• _Source text_:
——

Luca Baldassin

Personal information
- Date of birth: 28 May 1994 (age 32)
- Place of birth: Vittorio Veneto, Italy
- Height: 1.78 m (5 ft 10 in)
- Position: Midfielder

Youth career
- Udinese

Senior career*
- Years: Team / Apps / (Gls)
- 2013–2014: Poggibonsi / 32 / (1)
- 2014–2016: Lumezzane / 51 / (0)
- 2016: Padova / 9 / (1)
- 2016–2018: Chievo / 0 / (0)
- 2016: → Messina (loan) / 1 / (0)
- 2016–2017: → Lupa Roma (loan) / 34 / (5)
- 2017–2018: → Viterbese (loan) / 40 / (6)
- 2018–2019: Viterbese / 23 / (2)
- 2019–2020: Feralpisalò / 4 / (0)
- 2020–2021: Catanzaro / 28 / (1)
- 2021–2024: Renate / 94 / (10)
- 2024–2025: Campobasso / 17 / (0)
- 2025: Ascoli / 10 / (0)
- 2025–2026: Picerno / 17 / (1)

International career
- 2014–2015: Italy U-21 "C" / 2 / (0)

= Luca Baldassin =

Italian footballer

Luca Baldassin (born 28 May 1994) is an Italian professional footballer who plays as a midfielder.

==Club career==
Born in Vittorio Veneto, Italy, Baldassin started his career at Northeastern Italian club Udinese. He was a player for their under-15 team in 2008–09 season, under-17 team in 2009–10 and 2010–11 season. He was booked 6 times in 2010–11 season.

After 2 more seasons for Udinese's reserves, Baldassin moved to Lega Pro 2nd Division club Poggibonsi. The club relegated, both due to the league position and the reduction of total teams and divisions of Lega Pro.

In 2014, he was signed by Lega Pro club Lumezzane. On 1 February 2016 Baldassin moved to Padova in a 5-month contract.

——

• _Task statement_: According to the footballer's profile, which club did Baldassin join on 1 February 2016, and for how long was the contract?

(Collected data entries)
——

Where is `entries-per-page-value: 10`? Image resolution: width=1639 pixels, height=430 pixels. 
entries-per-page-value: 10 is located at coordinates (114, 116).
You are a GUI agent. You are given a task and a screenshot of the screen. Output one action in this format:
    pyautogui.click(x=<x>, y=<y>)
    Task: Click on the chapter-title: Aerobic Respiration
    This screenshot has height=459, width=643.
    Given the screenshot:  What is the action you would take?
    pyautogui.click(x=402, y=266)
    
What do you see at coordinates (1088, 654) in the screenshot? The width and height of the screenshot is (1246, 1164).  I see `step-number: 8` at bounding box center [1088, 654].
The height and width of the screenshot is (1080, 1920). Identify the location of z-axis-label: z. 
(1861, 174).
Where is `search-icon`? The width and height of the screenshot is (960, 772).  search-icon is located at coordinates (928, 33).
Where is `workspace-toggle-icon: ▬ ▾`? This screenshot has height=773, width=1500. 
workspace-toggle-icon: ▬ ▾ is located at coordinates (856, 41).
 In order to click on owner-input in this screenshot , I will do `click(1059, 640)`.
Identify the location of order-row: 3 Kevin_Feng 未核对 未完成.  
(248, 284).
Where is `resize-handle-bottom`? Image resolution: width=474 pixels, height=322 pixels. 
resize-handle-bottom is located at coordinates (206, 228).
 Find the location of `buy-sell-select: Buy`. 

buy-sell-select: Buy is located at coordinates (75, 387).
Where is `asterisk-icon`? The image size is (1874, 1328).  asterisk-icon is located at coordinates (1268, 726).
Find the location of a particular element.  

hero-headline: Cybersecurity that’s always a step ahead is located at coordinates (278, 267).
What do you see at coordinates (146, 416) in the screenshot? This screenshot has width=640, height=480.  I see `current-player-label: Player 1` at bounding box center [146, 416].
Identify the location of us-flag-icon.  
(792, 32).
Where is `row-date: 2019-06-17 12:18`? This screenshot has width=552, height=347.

——

• _Exercise answer_: He joined Padova on a 5-month contract.